> **Exercice proposé 1**:
Citez fidèlement le passage du texte sur le discours de Paul qui s'ouvre sur les mots contenant « Troisième partie de » et se clôt sur « dans cette partie. ».
> **Exercice proposé 2**:
Poursuivez le texte sur le discours de Paul à partir de l'endroit où il s'interrompt.

> **Texte fourni**:
========================================

12Une autre remarque concerne l’élargissement du discours de Paul qui part d’une relation duelle et d’échange (le croyant face aux autorités civiles) pour aboutir à une relation triangulaire où Dieu est partie prenante. Comme tout au long du chapitre 12, ce fait reconfigure la compréhension de soi et de l’autre, ainsi que la relation interpersonnelle dans le quotidien du croyant. Introduite presque en même temps avec le double paradoxe de l’amour comme dette et de la dette comme amour, et liée à la notion d’altérité divine (revêtir les armes de la lumière/Christ, salut, foi), la notion de kairos fait irruption dans le présent de la foi du croyant. Ce dernier, étant en quelque sorte dynamisé, est donc amené à marcher selon cette dynamique pour ne pas suivre les préoccupations de la chair. La deuxième partie de ce chapitre 13 (v. 8-14) se présente comme un discours très imagé qui amène l’auditoire, non pas dans un discours symbolique, mais plutôt existentiel, qui concerne sa quotidienneté et qui le ramène au cœur de la réalité de sa communauté, dans ce que Paul appelle le « maintenant ».
Troisième partie de la section
13Dans la troisième et dernière partie de cette section parénétique (14,1-15,13), Paul prend comme point de départ une situation concrète de la communauté romaine bien qu’il ne la décrive pas dans le détail : celle des faibles et des non-faibles. D’un côté, les faibles qui jugent les non-faibles mangeant de tout et, de l’autre côté, les non-faibles qui méprisent les faibles, ces derniers respectant des interdictions alimentaires et calendaires. Nous formulons ici trois remarques importantes pour esquisser l’enjeu du propos de Paul dans cette partie.
14La première concerne la notion de foi dans l’argumentation de Paul. Deux passages nous semblent cruciaux pour la compréhension de l’ensemble. Le premier verset du chapitre 14 a toujours été traduit : « Accueillez celui qui est faible dans la foi ». Pourtant la syntaxe grecque nous permet aussi de le traduire par « accueillez par la foi celui qui est faible », en liant plutôt le datif tê pistei avec l’impératif proslambanesthe et non avec asthenounta. Mais on peut aussi tenir les deux possibilités de traduction ensemble. Ce qui fait que par la foi, avec laquelle on qualifie tel parti comme faible et tel autre comme fort, on doit aussi accueillir les autres. Un glissement de compréhension s’opère d’une qualification de la foi comme critère (voire comme frontière) à une autre compréhension qui la considère comme une opportunité d’être accueilli et d’accueillir aussi. Cette nuance se manifeste d’une autre manière au verset 22a, généralement traduit par : « Cette foi que tu as, garde-là pour toi devant Dieu », alors que le texte grec peut être rendu : « Toi, as-tu la foi ? Quant à toi-même, aie-la devant Dieu ». L’injonction est donc d’avoir cette foi devant Dieu, c’est-à-dire s’ouvrir sur une relation triangulaire et non pas s’enfermer sur soi-même.

========================================

> **Lignes de données**:
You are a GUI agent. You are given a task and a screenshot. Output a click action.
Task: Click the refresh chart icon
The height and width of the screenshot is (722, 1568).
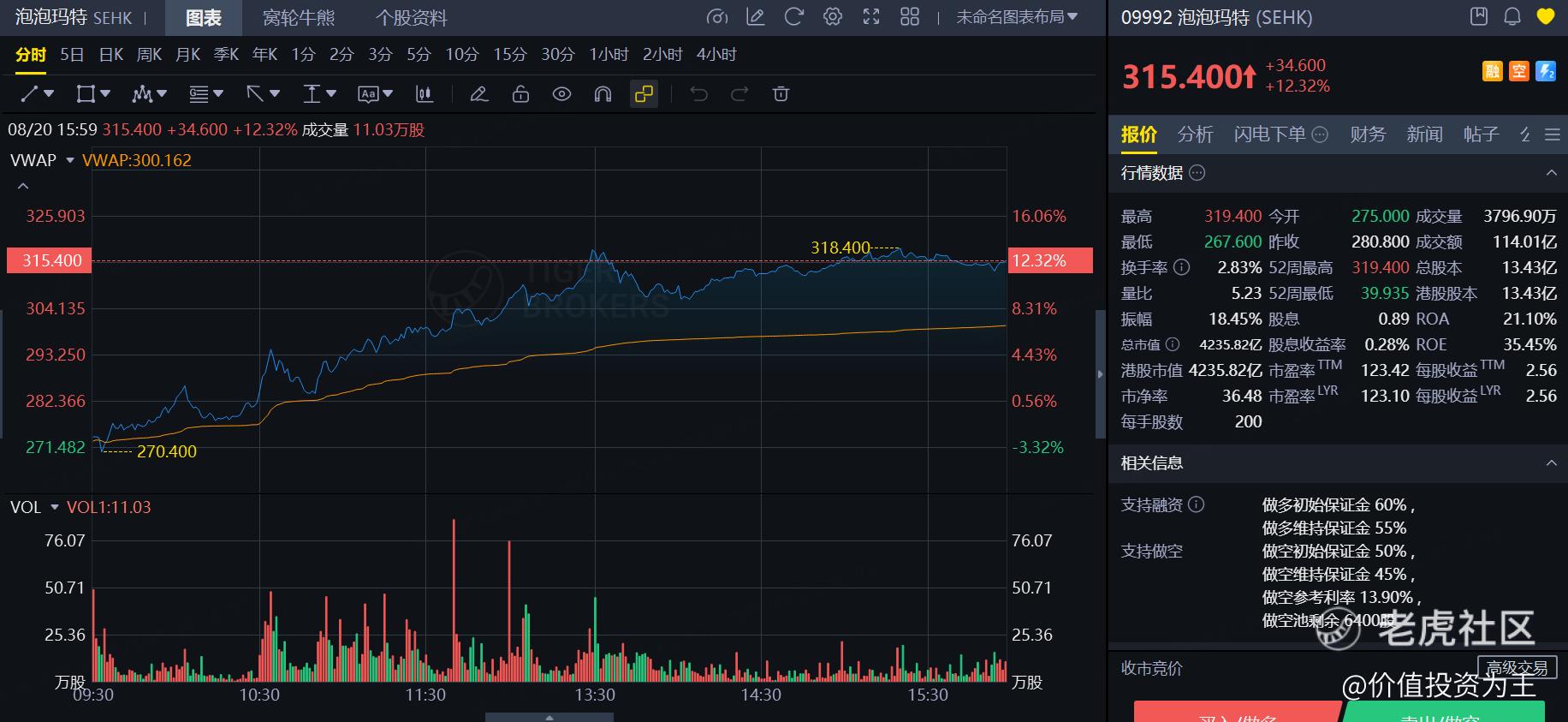pyautogui.click(x=793, y=17)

========================================

> **Résultat 1**:
Troisième partie de la section
13Dans la troisième et dernière partie de cette section parénétique (14,1-15,13), Paul prend comme point de départ une situation concrète de la communauté romaine bien qu’il ne la décrive pas dans le détail : celle des faibles et des non-faibles. D’un côté, les faibles qui jugent les non-faibles mangeant de tout et, de l’autre côté, les non-faibles qui méprisent les faibles, ces derniers respectant des interdictions alimentaires et calendaires. Nous formulons ici trois remarques importantes pour esquisser l’enjeu du propos de Paul dans cette partie.

> **Résultat 2**:
15Cette ouverture à l’altérité – deuxième remarque – se concrétise de plus en plus dans la suite du propos. Paul essaie tout au long de son argumentation et à maintes reprises de faire sortir ses auditeurs de ce « soi-même » et d’avoir une vie qui s’ouvre à l’altérité divine et humaine qui y trouve son fondement : « Personne ne vit pour soi-même […] nous vivons pour Christ » (v. 6-9). Cette ouverture n’est autre que la continuité de la notion de l’unique corps en/par Christ. Ainsi la tension entre les faibles et les non-faibles, fondée sur une opposition avec l’autre – l’on existe en se démarquant des autres – se voit remise en question. L’important pour Paul n’est pas de savoir qui a tort ou qui a raison, mais de se remettre en question en se situant dans une relation triangulaire et en considérant que le « moi » et « l’autre » sont sur un pied d’égalité devant Dieu. L’accueil mutuel entre les deux parties n’est donc possible qu’en relativisant ce qui divise et en fondant en Dieu ce qui fonde le statut et l’identité (non-faible, car accueilli par Dieu, voir 14,4). Paul veut renouveler l’identité de chacun en partant d’une même base qui s’écarte des critères posés a priori par chaque groupe, ouvrant aussi la possibilité pour les autres d’exister, et offrant la possibilité d’un accueil mutuel (15,7).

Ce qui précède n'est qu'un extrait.